We all love Jack Givens. He is the ultimate ambassador, the voice of the radio broadcast, and usually the eternal optimist. He doesn't throw players under the bus. He doesn't do "hot takes."
So when "Goose" climbs up on his "pulpit" and publicly calls out the arrogance of this roster, you better stop what you are doing and listen.
He says he sees way too much arrogance in the team 20 minutes before tip-off. He basically admitted that this team believes they are good enough to just show up, "flip the switch," and win, and he can spot the disaster coming before the ball is even tipped.
The warm-up tell
Givens admitted on Tom Leach's show that he can often predict a Kentucky flat performance before the ball is even tipped, simply by watching the team's body language in the layup line.
"I can tell by watching them in warm-ups," Givens said. "That’s why we get there early... Sometimes I can tell. They’re just not as sharp as they need to be... This team is just young enough to think that when that horn sounds... 'Okay, it’s game time. Let’s go play.’ It just simply doesn’t work that way."
Read that again.
A program legend is telling us that our players are so arrogant they believe they can "flip the switch" when the game starts. In Year 2, with a veteran transfer roster, that isn't "youth." That is entitlement.
If Goose can see it from the broadcast table, you can bet the opposing coaches can see it too.
And how has this team earned any right to think they can just show up? Yeah they came back against some teams, but they had to actually COMEBACK. Good teams don't find themselves down so often.
Mark Pope is hitting the panic button
If you think Givens is just being an "old school" grump, look at Mark Pope’s reaction. He knows the culture is slipping. You don't overhaul your entire practice structure in February unless you are desperate.

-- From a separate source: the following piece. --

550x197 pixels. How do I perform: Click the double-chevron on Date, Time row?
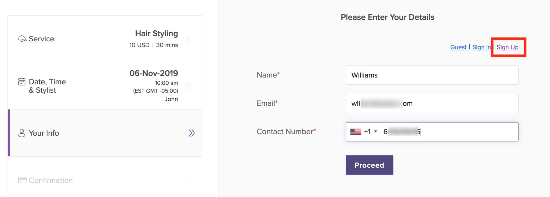pos(188,86)
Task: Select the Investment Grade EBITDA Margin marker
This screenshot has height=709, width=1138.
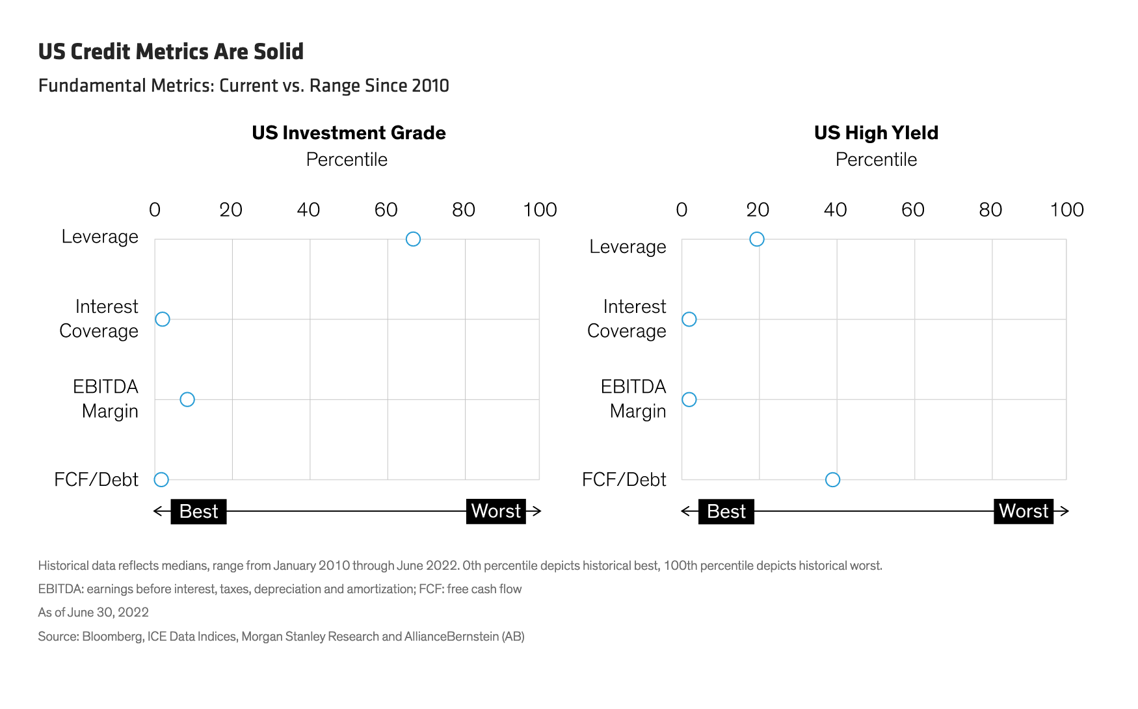Action: (187, 399)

"We’re trying crazy stuff in practice right now," Pope admitted on Thursday. "We’re gonna have a different format to practice than we ever have before, just because we’re trying to address our current needs right now."
The "Crazy" Reality
When your head coach is admitting to trying "crazy stuff" and "different formats" with less than a month left in the season, the alarm bells should be deafening. Great teams polish their routine in February.
Desperate teams invent new ones.
This is a roster that thinks it is good enough to coast until the horn sounds, sometimes until it sounds at the start of the 2nd half. Pope is frantically trying to administer the cure.
But if the players are still "sleepwalking" through warm-ups in Fayetteville on Saturday, no amount of "crazy" practice drills is going to save them from what comes next.